** GIVEN RECORDS follows **

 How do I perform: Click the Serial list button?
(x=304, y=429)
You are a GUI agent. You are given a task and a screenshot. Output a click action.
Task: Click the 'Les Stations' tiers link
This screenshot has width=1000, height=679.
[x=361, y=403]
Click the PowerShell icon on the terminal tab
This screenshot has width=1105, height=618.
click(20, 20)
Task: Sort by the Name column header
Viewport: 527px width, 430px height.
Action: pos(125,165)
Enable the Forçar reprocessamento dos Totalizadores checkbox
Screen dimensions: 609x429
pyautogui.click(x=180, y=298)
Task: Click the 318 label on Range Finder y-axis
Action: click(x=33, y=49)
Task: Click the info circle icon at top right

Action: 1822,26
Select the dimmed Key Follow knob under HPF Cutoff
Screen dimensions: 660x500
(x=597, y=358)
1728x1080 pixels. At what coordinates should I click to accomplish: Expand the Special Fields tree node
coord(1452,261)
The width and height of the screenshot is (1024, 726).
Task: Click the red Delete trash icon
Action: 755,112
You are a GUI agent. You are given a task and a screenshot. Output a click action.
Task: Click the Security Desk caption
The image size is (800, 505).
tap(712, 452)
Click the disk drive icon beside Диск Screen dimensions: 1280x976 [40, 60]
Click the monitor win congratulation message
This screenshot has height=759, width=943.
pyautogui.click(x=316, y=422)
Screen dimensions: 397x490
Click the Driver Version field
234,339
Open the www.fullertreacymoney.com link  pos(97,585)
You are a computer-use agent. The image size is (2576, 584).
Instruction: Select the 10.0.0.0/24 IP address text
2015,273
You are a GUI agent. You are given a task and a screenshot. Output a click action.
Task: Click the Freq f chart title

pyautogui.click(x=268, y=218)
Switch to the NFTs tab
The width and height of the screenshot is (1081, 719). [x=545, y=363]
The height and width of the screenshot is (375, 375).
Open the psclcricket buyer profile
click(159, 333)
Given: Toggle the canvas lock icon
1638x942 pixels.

** End of GIVEN RECORDS **

▶ _WHAT THIS TASK INVOLVES_: Write every line of the material out again exactly.

▶ _FINISHED EXERCISE_:
 How do I perform: Click the Serial list button?
(x=304, y=429)
You are a GUI agent. You are given a task and a screenshot. Output a click action.
Task: Click the 'Les Stations' tiers link
This screenshot has width=1000, height=679.
[x=361, y=403]
Click the PowerShell icon on the terminal tab
This screenshot has width=1105, height=618.
click(20, 20)
Task: Sort by the Name column header
Viewport: 527px width, 430px height.
Action: pos(125,165)
Enable the Forçar reprocessamento dos Totalizadores checkbox
Screen dimensions: 609x429
pyautogui.click(x=180, y=298)
Task: Click the 318 label on Range Finder y-axis
Action: click(x=33, y=49)
Task: Click the info circle icon at top right

Action: 1822,26
Select the dimmed Key Follow knob under HPF Cutoff
Screen dimensions: 660x500
(x=597, y=358)
1728x1080 pixels. At what coordinates should I click to accomplish: Expand the Special Fields tree node
coord(1452,261)
The width and height of the screenshot is (1024, 726).
Task: Click the red Delete trash icon
Action: 755,112
You are a GUI agent. You are given a task and a screenshot. Output a click action.
Task: Click the Security Desk caption
The image size is (800, 505).
tap(712, 452)
Click the disk drive icon beside Диск Screen dimensions: 1280x976 [40, 60]
Click the monitor win congratulation message
This screenshot has height=759, width=943.
pyautogui.click(x=316, y=422)
Screen dimensions: 397x490
Click the Driver Version field
234,339
Open the www.fullertreacymoney.com link  pos(97,585)
You are a computer-use agent. The image size is (2576, 584).
Instruction: Select the 10.0.0.0/24 IP address text
2015,273
You are a GUI agent. You are given a task and a screenshot. Output a click action.
Task: Click the Freq f chart title

pyautogui.click(x=268, y=218)
Switch to the NFTs tab
The width and height of the screenshot is (1081, 719). [x=545, y=363]
The height and width of the screenshot is (375, 375).
Open the psclcricket buyer profile
click(159, 333)
Given: Toggle the canvas lock icon
1638x942 pixels.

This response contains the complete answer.